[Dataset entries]
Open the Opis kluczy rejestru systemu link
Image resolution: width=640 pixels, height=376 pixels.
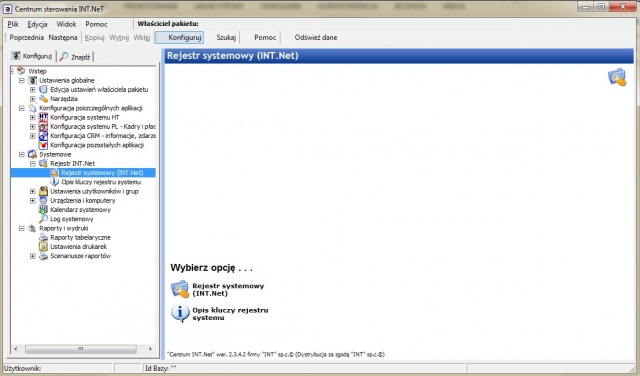click(x=230, y=314)
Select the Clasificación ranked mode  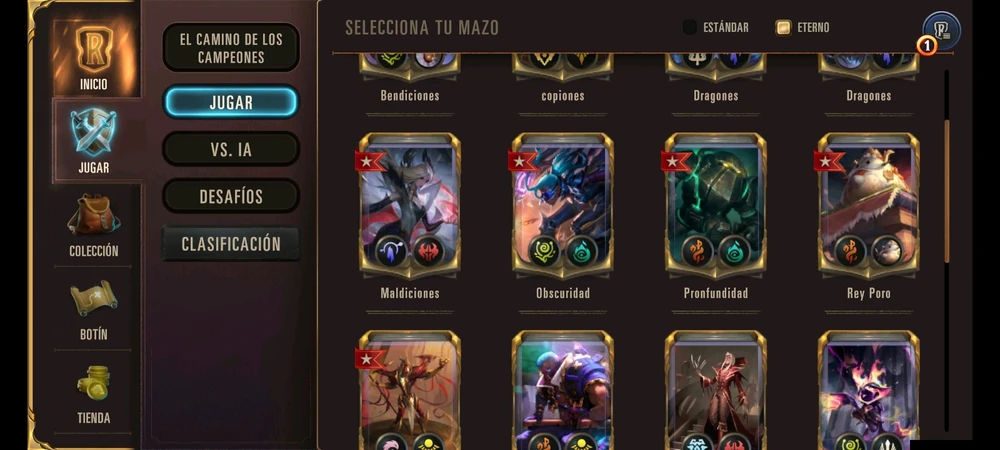(231, 243)
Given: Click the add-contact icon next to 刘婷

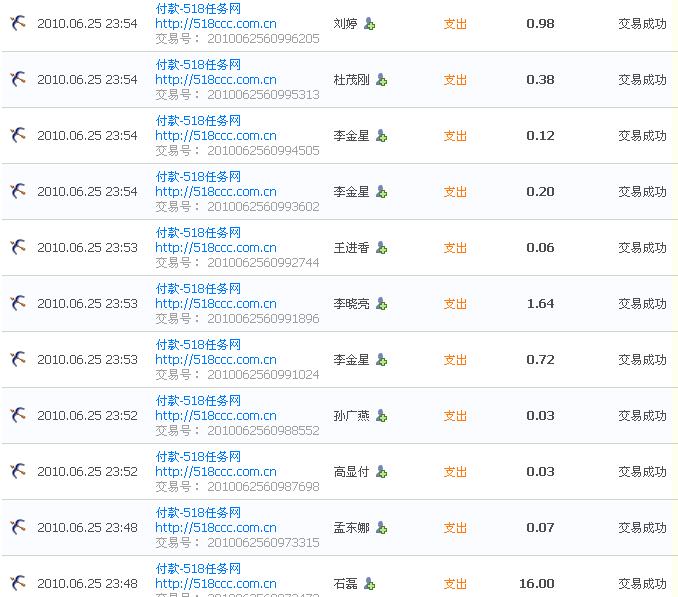Looking at the screenshot, I should coord(370,24).
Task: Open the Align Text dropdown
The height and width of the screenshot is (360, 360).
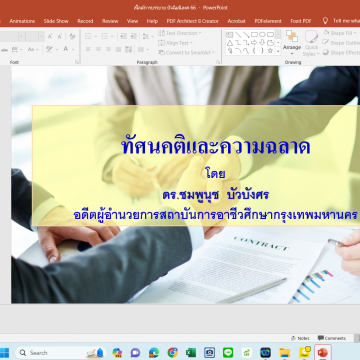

§ **Instructions to follow**: Repeat nothing but the lines from the one containing "Given: Click the add-contact icon next to 刘婷" through the end of the entries, exactly, and skip the pictures.

§ **Solution**:
Given: Click the add-contact icon next to 刘婷

Looking at the screenshot, I should coord(370,24).
Task: Open the Align Text dropdown
The height and width of the screenshot is (360, 360).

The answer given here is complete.